There are four types of authentication factors.

  • Knowledge: Knowledge-based authentication (KBA) requires users to provide information to log in (username, password, PIN, or answers to secret questions).
  • Possession: Requires users to prove they have something in their possession that the system knows is theirs (a device [phone, PC], a hard token [USB or stand-alone], an ID card, etc.)
  • Inherence: Using biometrics, the system can prove you are who you say you are (retina or iris scan, fingerprint scan, voice recognition, facial recognition, etc.)
  • Context: Also known as Adaptive Authentication, the user’s context of use (i.e., time, location, device, browser) is checked against a stored profile. If it matches, the user does not have to do anything. If not, they must authenticate their second factor using another type.

To be considered multifactor authentication, the security solution must combine factors from two or more types. For example, requesting a password and sending a code to the user’s email address would not qualify as multiple factors because they are both accessed using something you know. Remember: The challenge is to make it hard for someone else to pretend to be you while also making it easy for you to prove it is you.

Q. What are the methods and best practices for making MFA a good user experience?
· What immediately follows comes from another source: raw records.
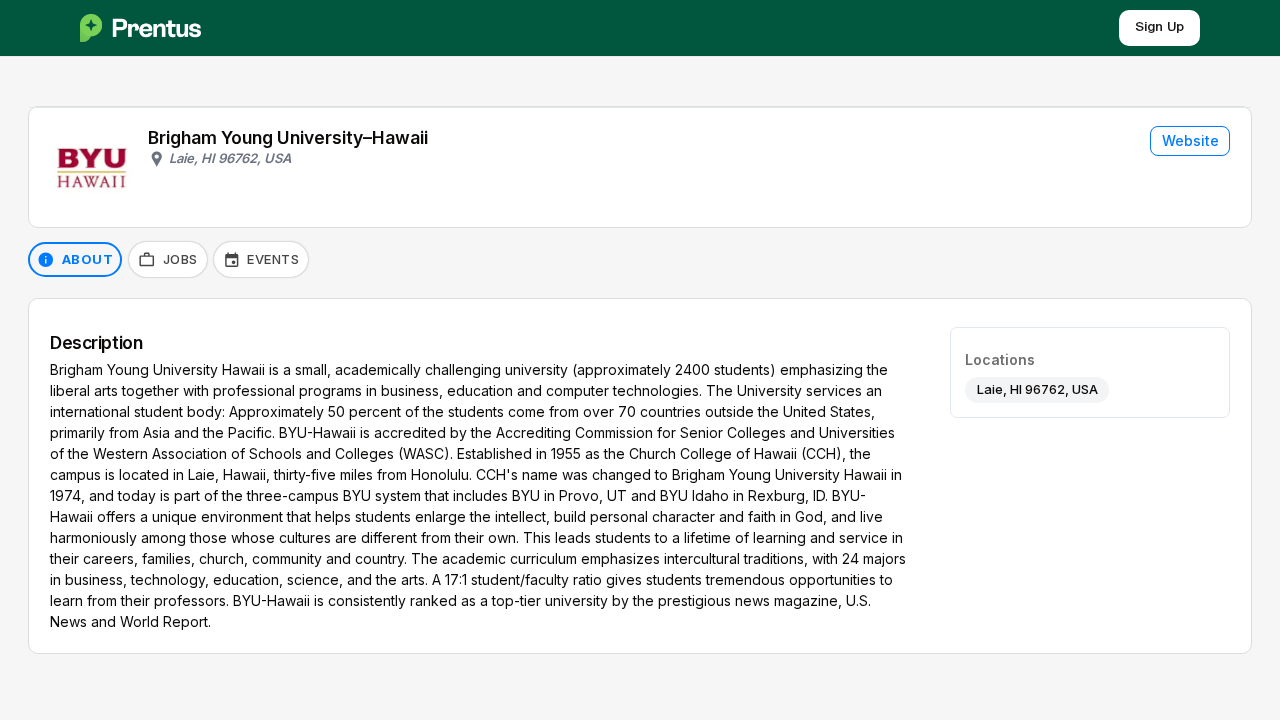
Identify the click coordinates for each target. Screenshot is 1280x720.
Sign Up (1159, 27)
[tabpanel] (640, 476)
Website (1190, 140)
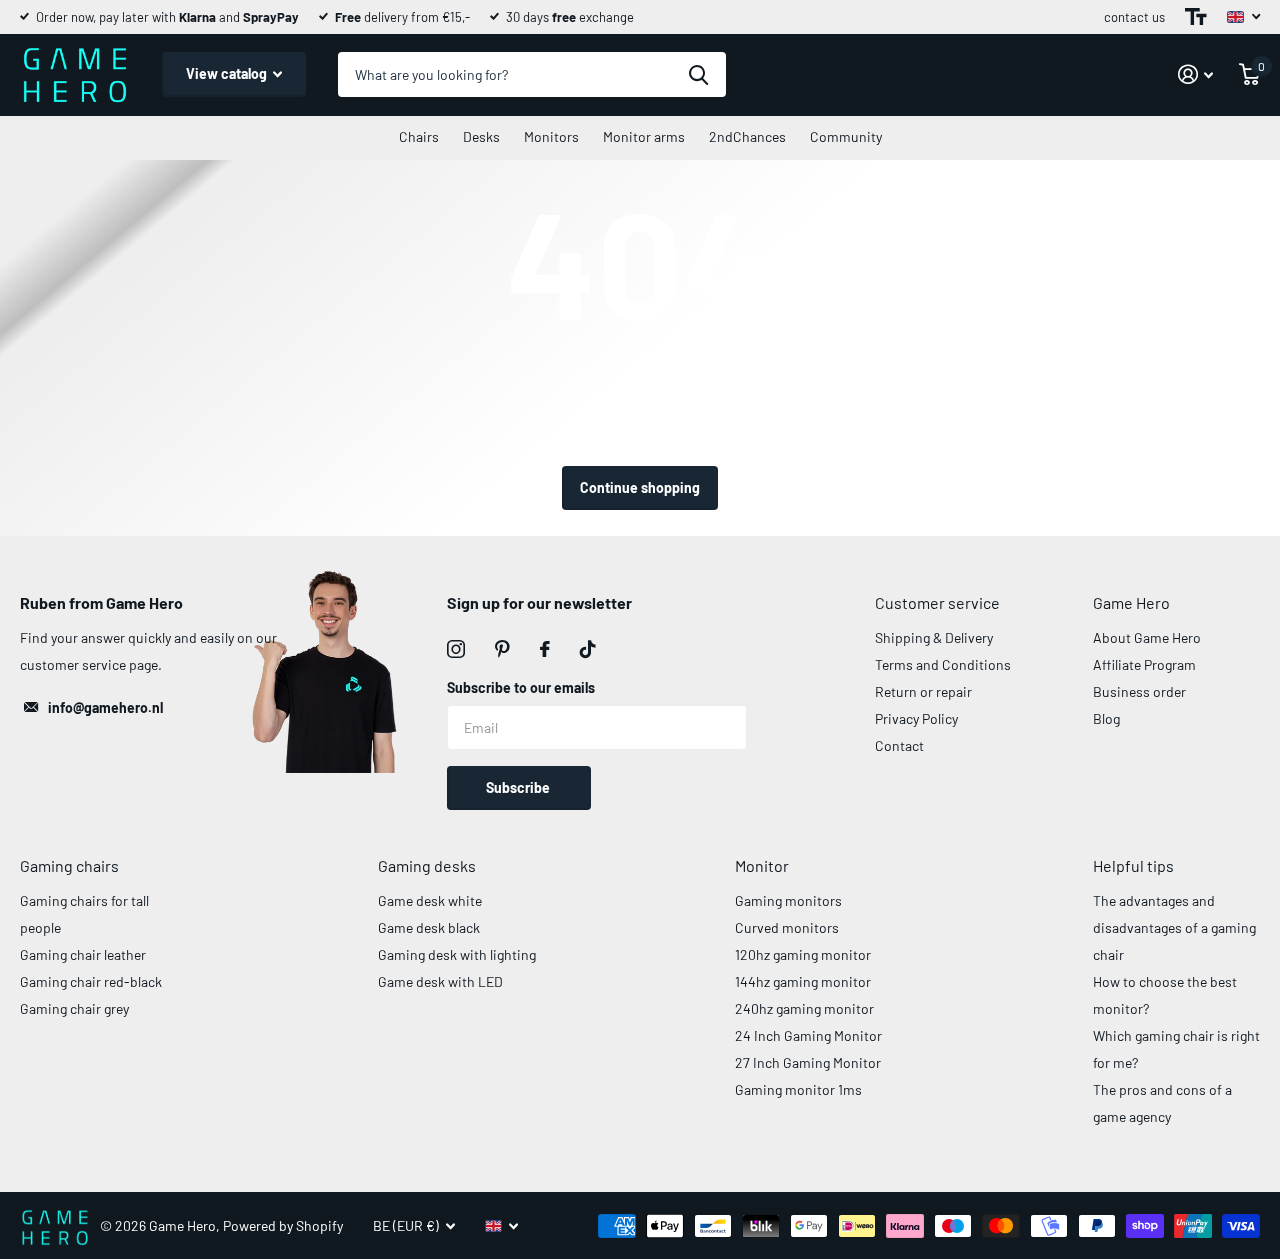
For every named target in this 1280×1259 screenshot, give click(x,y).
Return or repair (923, 691)
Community (846, 136)
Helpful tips (1133, 865)
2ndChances (747, 136)
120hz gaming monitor (803, 954)
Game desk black (429, 927)
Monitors (551, 136)
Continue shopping (640, 487)
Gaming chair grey (74, 1008)
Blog (1106, 718)
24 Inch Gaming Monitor (808, 1035)
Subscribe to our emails (521, 687)
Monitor (762, 865)
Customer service (937, 602)
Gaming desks (427, 865)
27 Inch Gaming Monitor (808, 1062)
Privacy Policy (916, 718)
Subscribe (519, 787)
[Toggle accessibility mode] (1196, 17)
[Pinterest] (502, 649)
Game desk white (430, 900)
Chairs (419, 136)
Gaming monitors (788, 900)
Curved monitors (787, 927)
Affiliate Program (1144, 664)
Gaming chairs (69, 865)
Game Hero (1131, 602)
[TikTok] (588, 649)
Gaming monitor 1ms (798, 1089)
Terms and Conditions (943, 664)
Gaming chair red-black (91, 981)
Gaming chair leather (83, 954)
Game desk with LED (440, 981)
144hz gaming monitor (803, 981)
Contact (899, 745)
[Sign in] (1195, 74)
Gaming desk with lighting (457, 954)
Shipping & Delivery (934, 637)
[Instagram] (456, 649)
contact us (1134, 17)
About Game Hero (1147, 637)
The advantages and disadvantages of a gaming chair (1174, 927)
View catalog (228, 73)
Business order (1139, 691)
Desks (481, 136)
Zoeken (698, 74)
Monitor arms (644, 136)
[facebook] (545, 649)
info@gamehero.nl (105, 707)
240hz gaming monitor (804, 1008)
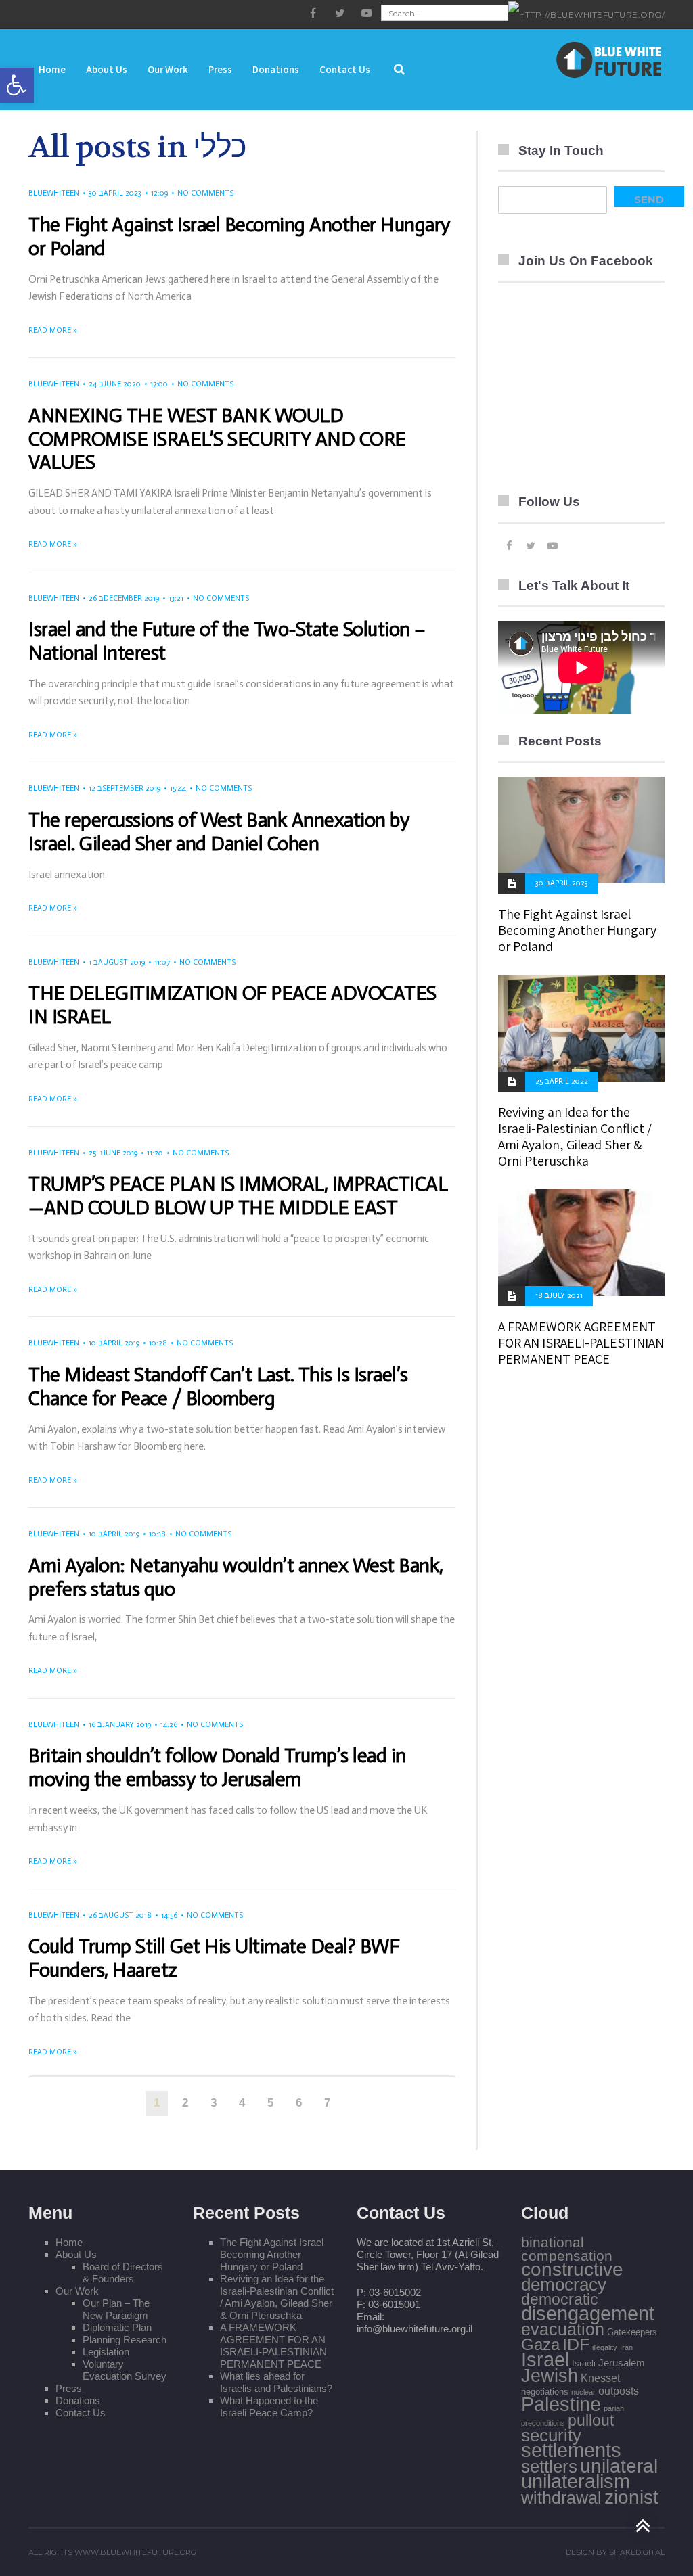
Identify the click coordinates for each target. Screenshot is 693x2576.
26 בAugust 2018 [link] (120, 1915)
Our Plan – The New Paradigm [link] (116, 2309)
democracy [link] (563, 2284)
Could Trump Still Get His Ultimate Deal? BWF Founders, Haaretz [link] (213, 1958)
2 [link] (185, 2102)
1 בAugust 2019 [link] (117, 962)
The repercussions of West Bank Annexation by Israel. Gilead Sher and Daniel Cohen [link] (218, 832)
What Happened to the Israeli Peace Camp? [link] (269, 2406)
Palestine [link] (561, 2404)
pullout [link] (591, 2420)
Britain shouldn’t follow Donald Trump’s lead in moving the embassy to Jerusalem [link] (217, 1767)
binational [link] (552, 2242)
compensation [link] (566, 2256)
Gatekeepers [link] (632, 2332)
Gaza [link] (540, 2344)
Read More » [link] (52, 330)
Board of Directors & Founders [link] (123, 2272)
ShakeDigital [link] (637, 2552)
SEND (649, 199)
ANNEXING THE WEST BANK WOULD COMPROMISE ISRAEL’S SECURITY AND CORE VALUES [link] (217, 439)
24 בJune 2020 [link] (115, 384)
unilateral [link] (619, 2466)
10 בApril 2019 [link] (114, 1343)
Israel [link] (545, 2359)
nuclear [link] (583, 2392)
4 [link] (242, 2102)
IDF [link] (575, 2344)
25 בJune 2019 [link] (113, 1153)
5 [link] (270, 2102)
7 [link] (327, 2102)
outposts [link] (618, 2391)
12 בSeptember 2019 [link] (124, 788)
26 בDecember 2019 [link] (124, 598)
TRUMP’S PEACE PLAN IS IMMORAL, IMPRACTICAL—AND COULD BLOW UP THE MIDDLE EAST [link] (237, 1196)
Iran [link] (626, 2347)
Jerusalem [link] (621, 2362)
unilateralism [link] (575, 2481)
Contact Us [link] (80, 2412)
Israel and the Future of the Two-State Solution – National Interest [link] (227, 641)
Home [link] (69, 2242)
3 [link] (213, 2102)
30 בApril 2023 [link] (115, 193)
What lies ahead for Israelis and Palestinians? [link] (276, 2382)
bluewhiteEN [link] (53, 193)
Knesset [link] (600, 2378)
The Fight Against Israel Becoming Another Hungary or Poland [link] (239, 236)
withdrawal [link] (561, 2497)
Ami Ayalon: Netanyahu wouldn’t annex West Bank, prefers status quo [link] (235, 1577)
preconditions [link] (543, 2423)
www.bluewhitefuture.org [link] (135, 2552)
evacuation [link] (562, 2329)
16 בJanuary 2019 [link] (120, 1724)
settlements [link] (571, 2450)
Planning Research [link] (124, 2339)
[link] (17, 85)
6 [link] (299, 2102)
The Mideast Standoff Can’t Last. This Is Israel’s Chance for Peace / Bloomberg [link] (218, 1386)
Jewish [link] (549, 2376)
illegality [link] (604, 2347)
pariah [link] (614, 2408)
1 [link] (157, 2102)
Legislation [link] (106, 2352)
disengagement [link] (587, 2313)
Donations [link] (77, 2400)
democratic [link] (559, 2299)
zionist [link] (631, 2497)
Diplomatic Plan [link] (117, 2327)
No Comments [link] (205, 193)
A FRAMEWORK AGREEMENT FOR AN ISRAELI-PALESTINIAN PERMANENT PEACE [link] (581, 1343)
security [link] (551, 2435)
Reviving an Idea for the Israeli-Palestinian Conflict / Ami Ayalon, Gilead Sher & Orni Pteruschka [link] (575, 1136)
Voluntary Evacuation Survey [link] (124, 2370)
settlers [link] (549, 2466)
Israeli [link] (584, 2363)
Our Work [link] (77, 2291)
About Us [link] (76, 2254)
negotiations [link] (544, 2392)
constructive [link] (572, 2269)
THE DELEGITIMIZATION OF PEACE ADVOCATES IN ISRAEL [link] (232, 1005)
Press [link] (68, 2388)
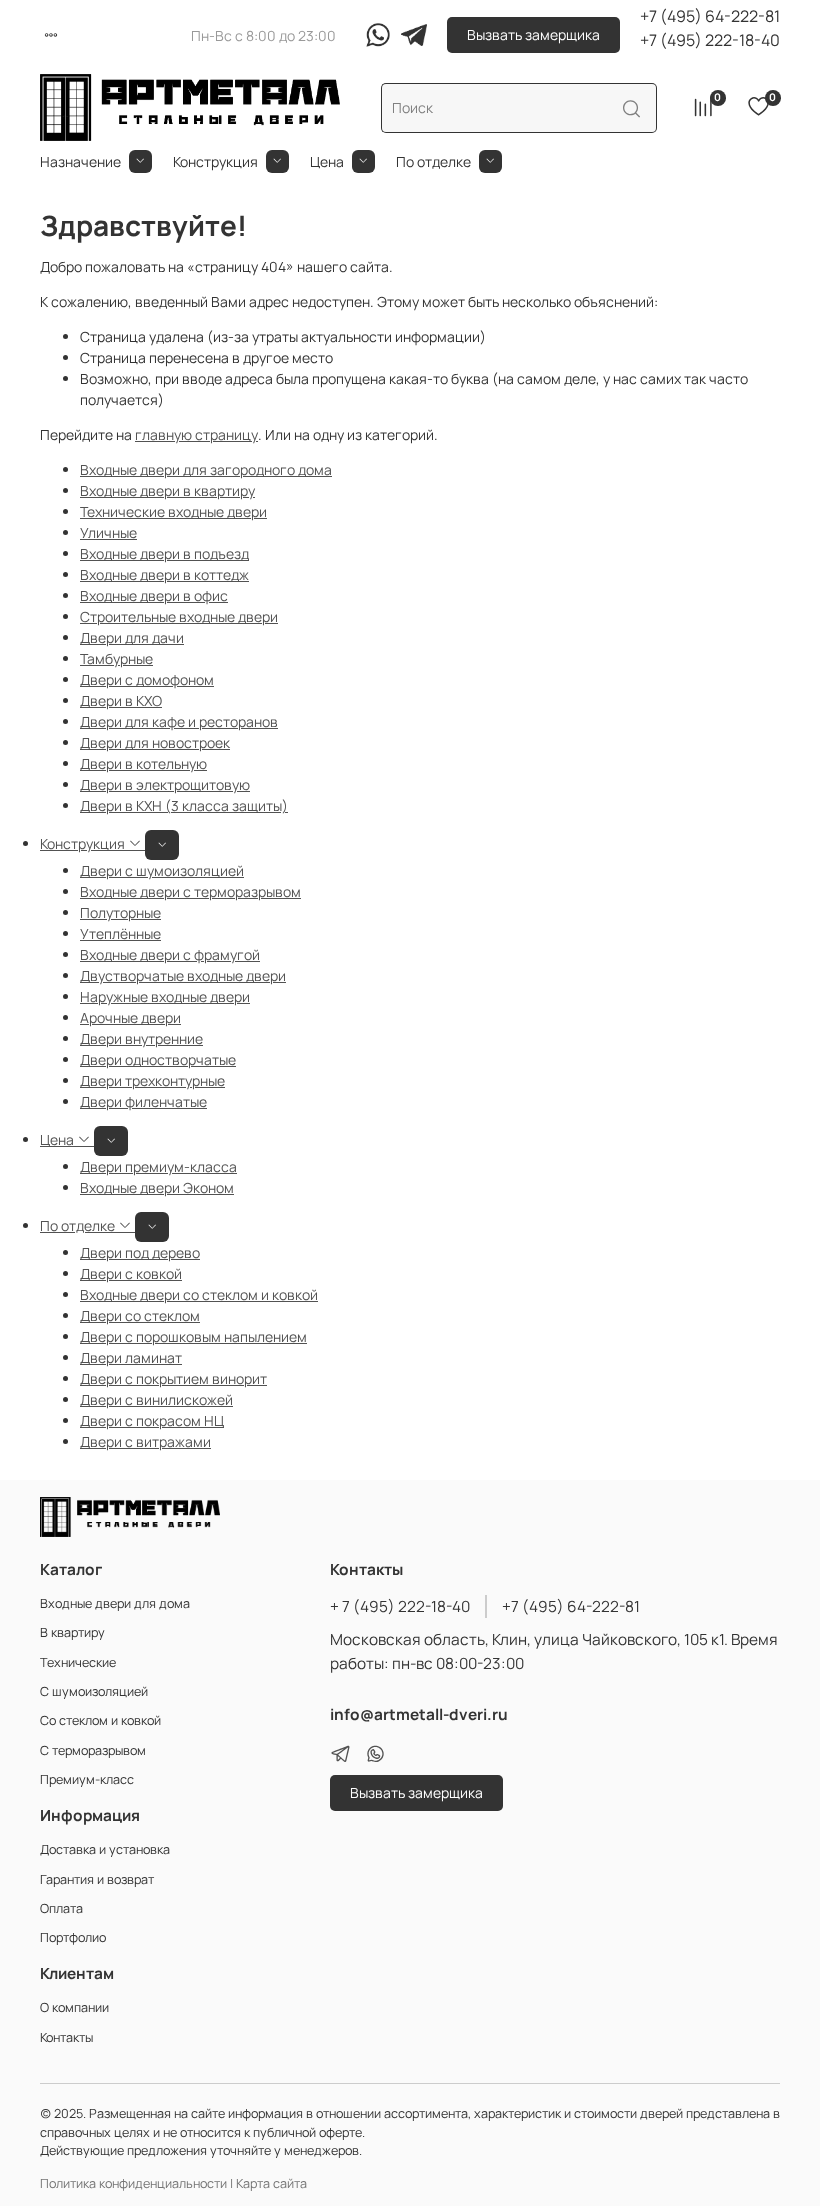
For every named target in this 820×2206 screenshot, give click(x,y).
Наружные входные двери (165, 996)
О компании (74, 2007)
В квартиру (72, 1632)
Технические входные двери (173, 511)
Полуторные (120, 912)
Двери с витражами (145, 1441)
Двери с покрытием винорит (173, 1378)
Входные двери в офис (154, 595)
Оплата (61, 1908)
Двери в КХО (121, 700)
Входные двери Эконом (157, 1187)
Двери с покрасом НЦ (152, 1420)
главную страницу (196, 434)
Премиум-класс (87, 1779)
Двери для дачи (132, 637)
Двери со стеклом (140, 1315)
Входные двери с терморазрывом (190, 891)
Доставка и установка (105, 1849)
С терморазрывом (93, 1750)
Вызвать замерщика (533, 34)
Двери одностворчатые (158, 1059)
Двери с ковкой (131, 1273)
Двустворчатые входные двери (183, 975)
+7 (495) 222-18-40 (710, 40)
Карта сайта (271, 2183)
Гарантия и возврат (97, 1879)
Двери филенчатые (143, 1101)
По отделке (433, 161)
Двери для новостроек (155, 742)
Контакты (66, 2037)
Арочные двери (130, 1017)
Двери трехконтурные (152, 1080)
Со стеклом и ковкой (100, 1720)
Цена (327, 161)
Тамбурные (116, 658)
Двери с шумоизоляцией (162, 870)
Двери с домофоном (147, 679)
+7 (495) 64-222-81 (710, 16)
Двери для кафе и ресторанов (179, 721)
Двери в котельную (143, 763)
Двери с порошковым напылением (193, 1336)
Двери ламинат (131, 1357)
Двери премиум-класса (158, 1166)
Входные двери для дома (115, 1603)
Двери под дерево (140, 1252)
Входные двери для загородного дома (206, 469)
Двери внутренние (141, 1038)
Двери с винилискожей (156, 1399)
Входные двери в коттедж (164, 574)
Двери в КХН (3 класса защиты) (184, 805)
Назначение (80, 161)
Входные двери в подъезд (164, 553)
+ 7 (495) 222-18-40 (400, 1606)
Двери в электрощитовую (165, 784)
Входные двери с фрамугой (170, 954)
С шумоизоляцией (94, 1691)
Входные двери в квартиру (167, 490)
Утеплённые (120, 933)
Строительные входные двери (179, 616)
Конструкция (215, 161)
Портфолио (73, 1937)
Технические (78, 1662)
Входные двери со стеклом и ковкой (199, 1294)
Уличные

  • Recognize that extra authentication disrupts users’ tasks and ensure they understand why the security is necessary.
  • Provide multiple options for completing the second factor so that users are more likely to find the one that works for them.
  • Provide back-up methods, like phone numbers or codes, to support users who lost access to their primary method, (i.e., are away from their phone or lost their token).
  • Provide clear next steps for users and staff when authentication fails so that authorized users can correct their mistake and get back to doing their task.
  • Help prevent unauthorized access by proactively notifying users of access attempts and failures.
  • Ensure each step in the authentication process meets accessibility requirements.

Q. Which companies are doing MFA and what are the trends?

Many companies are now offering multifactor authentication security on the data they provide online. Government organizations, financial institutions, healthcare companies, online storage companies, and social media have largely adopted multifactor authentication to keep their data more secure. Typically, companies use username and password as the first factor (knowledge) and offer an optional second factor (to their customers who choose to enroll), where they send a code via text message to your mobile phone (possession). Some companies are exploring ways to eliminate the security code from the process because of its usability and security issues. Requiring users to copy the code introduces opportunities for mistakes, and there is a security hole created when the code is sent via cell service where it can be intercepted.

As technology evolves, so too will our methods of keeping data secure. Case in point: We’re seeing more companies trend toward biometric measures. Mobile phone and computer manufacturers are increasingly incorporating fingerprint and now even cutting-edge face-scanning technologies that provide a more secure environment while maintaining a relatively simple and streamlined user experience.